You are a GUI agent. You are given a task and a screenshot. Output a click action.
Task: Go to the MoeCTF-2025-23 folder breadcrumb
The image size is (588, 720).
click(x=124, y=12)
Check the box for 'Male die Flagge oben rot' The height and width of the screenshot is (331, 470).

______________________________

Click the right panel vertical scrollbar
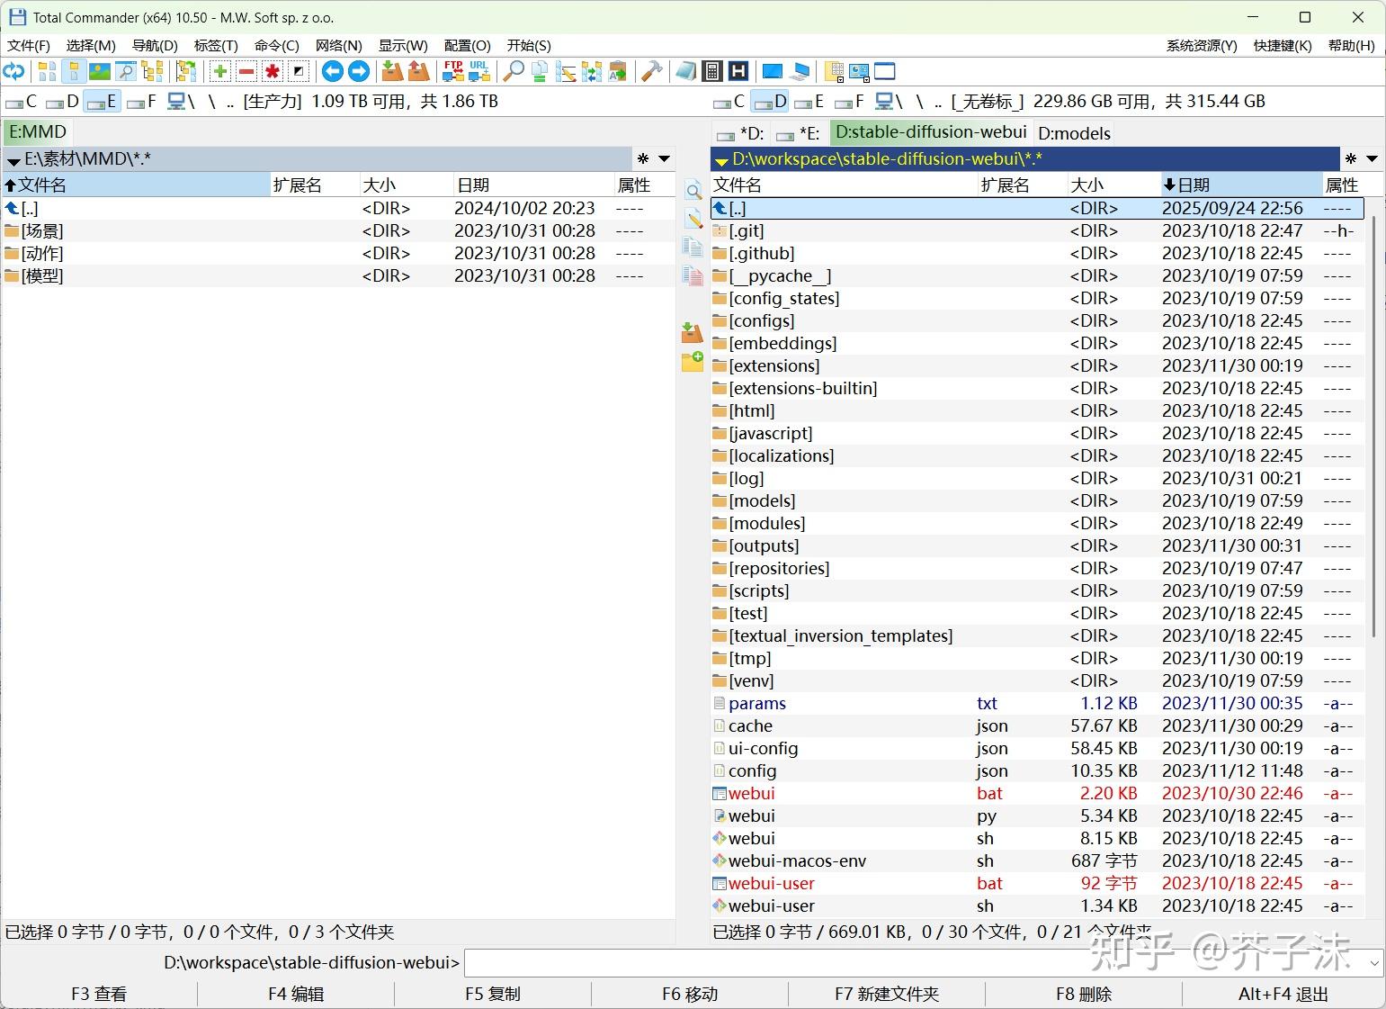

______________________________

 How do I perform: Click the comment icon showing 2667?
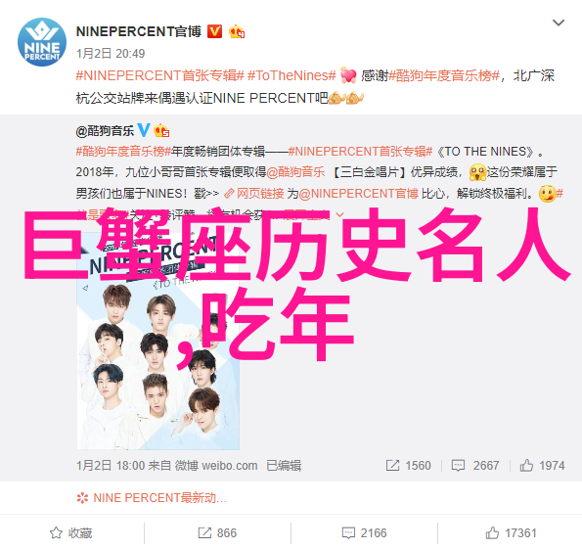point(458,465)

______________________________

WHAT IS NEEDED: Going back over the entries above, copy word for word every line from the one that has "You are a GUI" on through the one that has "Check the box".

YOUR SOLUTION:
You are a GUI agent. You are given a task and a screenshot. Output a click action.
Task: Go to the MoeCTF-2025-23 folder breadcrumb
The image size is (588, 720).
click(x=124, y=12)
Check the box for 'Male die Flagge oben rot' The height and width of the screenshot is (331, 470).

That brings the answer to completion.